Template Strings
2024-02-17Kudos!
This page got review from several people! Please check them out as you are able.- Joe LaFreniere
- Sam Grayson
Template strings make The Wrong Thing™ easier.
Disclosure: this post was written with considerable help from a neural network
More specifically, I rambled into a mic while using Speech Note in combination with Faster Whisper to turn my ramblings into text, which I then edited with a text editor.
Background
So let’s back up a bit – what do I mean by a template string? Template strings are a feature found in JavaScript and maybe soon Java that look like this:
Hang on… that’s just a multiline string literal. Python1, Ruby, and Java (non exhaustive) have those, and it’s not what I’m here to complain about.
No wait, this is string interpolation, and it’s basically a nicer version of sprintf
.
I don’t want to complain about that!
const {track_name} = sql`
select track_name from tracklist
where album = ${album_id}
and disk_number = ${disk_number}
and track_number = ${track_number}
`.single();
Ahhhhh here we go.
Notice the leading sql
in front of the backticks that make up the “body” of the template2.
This prefix takes the components of the template (the separate string and expression components) and here presumably turns them into some moral equivalent of a prepared statement, which is tacitly executed against the database.
This right here is the issue: Template strings don’t just take data and turn them into strings (which in the case of sql is an actively bad idea), they do some kind of processing based on a separation of the string literal segmants and the dynamic data segments.
Lossy Conversions
I understand why it seems immediately appealing, but let’s take a second to break down what exactly is happening here when you type a string into this template literal. You’re taking a structured representation of data in your head, in this case a SQL query, then turning it into a string (or bunch of strings), and then at runtime, the template will parse the strings into a more structured form, bundle it with the supplied data, and return the result.
Ideally your template processing step does some kind of parsing and validation on the string itself, which means it needs to parse and/or validate the whole string before you start executing whatever the thing you need to execute is. When one parses and validates a string, the string’d form is almost always turned into an abstract form of some kind, and when the template then executes or otherwise transforms this abstracted data, it has done 80% of of the work of having hosted a programing language inside the string literals of another programming language.
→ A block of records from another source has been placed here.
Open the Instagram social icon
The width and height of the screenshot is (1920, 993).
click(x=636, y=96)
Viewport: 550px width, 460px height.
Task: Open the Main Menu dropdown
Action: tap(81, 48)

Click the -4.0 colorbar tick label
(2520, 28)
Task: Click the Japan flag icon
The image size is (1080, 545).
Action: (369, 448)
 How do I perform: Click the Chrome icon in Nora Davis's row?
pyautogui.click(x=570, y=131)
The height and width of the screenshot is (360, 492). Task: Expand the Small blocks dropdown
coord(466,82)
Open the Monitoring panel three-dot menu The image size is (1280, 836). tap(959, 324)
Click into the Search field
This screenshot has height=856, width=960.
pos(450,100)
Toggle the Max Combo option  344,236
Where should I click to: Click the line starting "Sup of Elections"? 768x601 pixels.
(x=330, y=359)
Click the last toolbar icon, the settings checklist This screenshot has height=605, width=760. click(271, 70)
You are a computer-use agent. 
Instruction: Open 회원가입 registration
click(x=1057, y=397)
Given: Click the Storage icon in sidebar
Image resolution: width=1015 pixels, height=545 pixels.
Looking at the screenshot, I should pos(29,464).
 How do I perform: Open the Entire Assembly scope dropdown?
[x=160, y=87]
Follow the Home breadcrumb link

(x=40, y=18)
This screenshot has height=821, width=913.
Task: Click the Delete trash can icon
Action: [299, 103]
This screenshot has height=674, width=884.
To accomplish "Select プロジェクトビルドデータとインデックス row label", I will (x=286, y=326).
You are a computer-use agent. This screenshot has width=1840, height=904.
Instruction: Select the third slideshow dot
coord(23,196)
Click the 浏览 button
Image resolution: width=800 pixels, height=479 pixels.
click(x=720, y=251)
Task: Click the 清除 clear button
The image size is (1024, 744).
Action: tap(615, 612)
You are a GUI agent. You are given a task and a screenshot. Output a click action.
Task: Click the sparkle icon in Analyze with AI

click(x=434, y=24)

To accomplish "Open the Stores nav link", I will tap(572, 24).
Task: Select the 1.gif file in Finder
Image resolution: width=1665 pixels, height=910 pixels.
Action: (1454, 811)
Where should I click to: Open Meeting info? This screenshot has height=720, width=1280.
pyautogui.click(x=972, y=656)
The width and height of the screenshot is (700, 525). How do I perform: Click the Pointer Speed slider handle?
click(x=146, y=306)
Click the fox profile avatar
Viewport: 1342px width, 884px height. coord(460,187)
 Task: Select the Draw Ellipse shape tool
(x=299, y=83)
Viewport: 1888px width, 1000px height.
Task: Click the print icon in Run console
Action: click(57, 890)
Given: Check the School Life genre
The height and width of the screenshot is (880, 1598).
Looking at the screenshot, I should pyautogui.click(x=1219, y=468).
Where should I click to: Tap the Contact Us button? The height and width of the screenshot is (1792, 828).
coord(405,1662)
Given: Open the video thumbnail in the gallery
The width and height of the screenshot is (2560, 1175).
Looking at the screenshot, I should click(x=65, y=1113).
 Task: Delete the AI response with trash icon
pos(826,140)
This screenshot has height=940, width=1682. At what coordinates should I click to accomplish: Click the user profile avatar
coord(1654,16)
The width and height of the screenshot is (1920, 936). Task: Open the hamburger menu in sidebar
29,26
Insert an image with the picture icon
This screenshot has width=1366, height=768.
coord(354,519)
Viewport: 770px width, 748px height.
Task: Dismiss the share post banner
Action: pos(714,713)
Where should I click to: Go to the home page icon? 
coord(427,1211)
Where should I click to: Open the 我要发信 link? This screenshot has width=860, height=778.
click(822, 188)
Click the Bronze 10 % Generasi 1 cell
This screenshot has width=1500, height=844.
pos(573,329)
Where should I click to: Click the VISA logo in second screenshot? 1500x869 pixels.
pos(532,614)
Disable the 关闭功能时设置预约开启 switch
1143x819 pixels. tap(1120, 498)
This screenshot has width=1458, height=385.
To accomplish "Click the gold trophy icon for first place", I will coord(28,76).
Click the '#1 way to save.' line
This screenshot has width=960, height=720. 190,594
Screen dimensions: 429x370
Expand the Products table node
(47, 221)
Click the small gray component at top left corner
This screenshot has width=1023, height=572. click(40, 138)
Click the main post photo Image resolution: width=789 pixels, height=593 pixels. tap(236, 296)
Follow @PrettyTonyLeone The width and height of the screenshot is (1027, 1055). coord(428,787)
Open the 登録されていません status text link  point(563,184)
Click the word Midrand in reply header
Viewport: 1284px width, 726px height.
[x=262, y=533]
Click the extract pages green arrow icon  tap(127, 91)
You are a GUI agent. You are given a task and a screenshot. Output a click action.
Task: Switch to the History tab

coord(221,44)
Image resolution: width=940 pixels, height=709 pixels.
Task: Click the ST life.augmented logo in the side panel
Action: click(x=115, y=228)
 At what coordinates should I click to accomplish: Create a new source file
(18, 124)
For most structured data that gets put into template strings (including but not limited to HTML and SQL), I think that’s really bad. It’s bad to take data that is fundamentally structured, and could be entered in a way that’s idiomatic to the host language and replace that with embedding a programming language in a string literal. We don’t by default embed data like arrays or simple structs/records/maps in strings if we can help it3, but template string literals encourage it by their nature.
Contratulations! You’ve Just Lost Your Host Language
When you’re embedding a language inside your string literals, you’ve now given up all the advantages that you would ordinarily have with the tooling of the language that you’re usually working with. If you’re writing Java or TypeScript, now you don’t have a type system to lean back on, but even if you don’t usually program with static analysis assistance, you lose autocomplete, go-to-definition, and syntax highlighting when operating within your template strings4.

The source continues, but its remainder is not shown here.